Information given →
--------------------

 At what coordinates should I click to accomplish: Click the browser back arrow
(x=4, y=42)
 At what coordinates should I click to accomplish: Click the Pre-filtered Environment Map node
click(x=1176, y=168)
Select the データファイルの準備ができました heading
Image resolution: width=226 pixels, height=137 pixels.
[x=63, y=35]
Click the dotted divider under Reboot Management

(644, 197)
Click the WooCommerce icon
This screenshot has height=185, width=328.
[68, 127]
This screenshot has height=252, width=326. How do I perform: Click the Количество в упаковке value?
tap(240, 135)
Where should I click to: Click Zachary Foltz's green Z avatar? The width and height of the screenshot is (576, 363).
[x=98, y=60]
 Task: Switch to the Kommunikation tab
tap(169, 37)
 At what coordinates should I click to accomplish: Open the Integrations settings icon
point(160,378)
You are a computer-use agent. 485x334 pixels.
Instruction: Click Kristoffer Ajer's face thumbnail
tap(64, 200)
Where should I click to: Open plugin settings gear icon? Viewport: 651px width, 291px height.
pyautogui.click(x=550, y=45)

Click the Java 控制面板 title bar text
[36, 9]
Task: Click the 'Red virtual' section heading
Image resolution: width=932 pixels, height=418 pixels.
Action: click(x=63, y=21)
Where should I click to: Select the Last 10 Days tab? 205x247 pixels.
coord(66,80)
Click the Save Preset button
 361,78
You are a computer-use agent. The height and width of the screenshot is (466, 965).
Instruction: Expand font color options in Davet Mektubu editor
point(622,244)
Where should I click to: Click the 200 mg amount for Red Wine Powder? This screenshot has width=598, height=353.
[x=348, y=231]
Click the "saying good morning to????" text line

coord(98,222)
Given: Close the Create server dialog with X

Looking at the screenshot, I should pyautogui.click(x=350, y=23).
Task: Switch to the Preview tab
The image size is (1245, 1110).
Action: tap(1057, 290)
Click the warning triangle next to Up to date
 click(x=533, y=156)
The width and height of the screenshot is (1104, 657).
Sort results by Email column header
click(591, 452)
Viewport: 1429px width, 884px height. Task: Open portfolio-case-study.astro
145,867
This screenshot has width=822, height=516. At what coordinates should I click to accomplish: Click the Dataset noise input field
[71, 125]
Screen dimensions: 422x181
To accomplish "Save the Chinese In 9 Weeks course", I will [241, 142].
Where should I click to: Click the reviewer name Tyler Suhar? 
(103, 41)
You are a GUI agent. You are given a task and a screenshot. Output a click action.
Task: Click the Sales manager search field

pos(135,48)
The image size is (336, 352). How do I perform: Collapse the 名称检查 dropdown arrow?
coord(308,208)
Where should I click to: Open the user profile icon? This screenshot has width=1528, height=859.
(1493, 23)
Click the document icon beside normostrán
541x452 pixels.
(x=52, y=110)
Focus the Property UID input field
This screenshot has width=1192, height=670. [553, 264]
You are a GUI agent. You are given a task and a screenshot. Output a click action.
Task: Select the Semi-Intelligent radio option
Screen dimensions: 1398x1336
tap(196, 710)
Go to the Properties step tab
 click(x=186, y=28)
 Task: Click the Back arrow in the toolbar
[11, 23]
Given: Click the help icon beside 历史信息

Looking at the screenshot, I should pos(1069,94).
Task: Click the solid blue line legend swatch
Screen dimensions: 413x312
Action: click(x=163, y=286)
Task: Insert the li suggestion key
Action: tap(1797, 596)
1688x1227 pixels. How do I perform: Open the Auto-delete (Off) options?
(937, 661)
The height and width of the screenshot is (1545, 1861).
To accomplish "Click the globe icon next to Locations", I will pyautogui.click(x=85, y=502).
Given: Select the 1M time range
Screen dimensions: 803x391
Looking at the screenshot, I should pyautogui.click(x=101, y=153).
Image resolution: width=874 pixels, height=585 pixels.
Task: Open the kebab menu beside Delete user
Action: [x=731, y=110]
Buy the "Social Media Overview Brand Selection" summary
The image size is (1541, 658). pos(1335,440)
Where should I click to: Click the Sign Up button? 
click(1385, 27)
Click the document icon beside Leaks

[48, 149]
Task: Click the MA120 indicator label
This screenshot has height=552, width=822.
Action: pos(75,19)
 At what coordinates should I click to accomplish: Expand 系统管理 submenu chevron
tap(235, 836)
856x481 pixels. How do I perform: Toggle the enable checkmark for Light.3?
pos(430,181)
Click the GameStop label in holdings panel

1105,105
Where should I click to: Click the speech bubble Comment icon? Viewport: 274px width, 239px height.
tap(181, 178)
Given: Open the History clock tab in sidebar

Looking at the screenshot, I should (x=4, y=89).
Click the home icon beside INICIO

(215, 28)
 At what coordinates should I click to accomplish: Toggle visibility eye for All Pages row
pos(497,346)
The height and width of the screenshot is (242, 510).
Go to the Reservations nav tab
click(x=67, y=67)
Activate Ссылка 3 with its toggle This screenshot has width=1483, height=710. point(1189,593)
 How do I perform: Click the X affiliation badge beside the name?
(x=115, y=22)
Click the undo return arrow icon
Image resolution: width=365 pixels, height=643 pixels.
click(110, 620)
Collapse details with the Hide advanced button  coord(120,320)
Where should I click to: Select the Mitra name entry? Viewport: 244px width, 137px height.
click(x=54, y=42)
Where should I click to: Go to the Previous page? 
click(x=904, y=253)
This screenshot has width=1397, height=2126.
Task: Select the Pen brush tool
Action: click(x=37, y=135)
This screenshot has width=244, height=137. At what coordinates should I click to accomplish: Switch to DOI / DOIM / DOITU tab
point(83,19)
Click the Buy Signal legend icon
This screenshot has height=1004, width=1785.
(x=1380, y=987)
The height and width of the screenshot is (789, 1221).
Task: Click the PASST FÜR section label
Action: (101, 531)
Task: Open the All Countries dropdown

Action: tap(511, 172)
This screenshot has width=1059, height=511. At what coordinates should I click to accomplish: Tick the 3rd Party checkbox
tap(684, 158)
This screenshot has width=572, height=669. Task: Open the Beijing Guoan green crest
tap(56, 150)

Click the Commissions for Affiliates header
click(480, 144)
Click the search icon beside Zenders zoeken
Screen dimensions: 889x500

--------------------

What you need to do → Please identify every line in the records above that contains the string "dimensions", and copy each of those lines. Case counts.

Solution below →
Screen dimensions: 422x181
Screen dimensions: 1398x1336
Screen dimensions: 413x312
Screen dimensions: 803x391
Screen dimensions: 889x500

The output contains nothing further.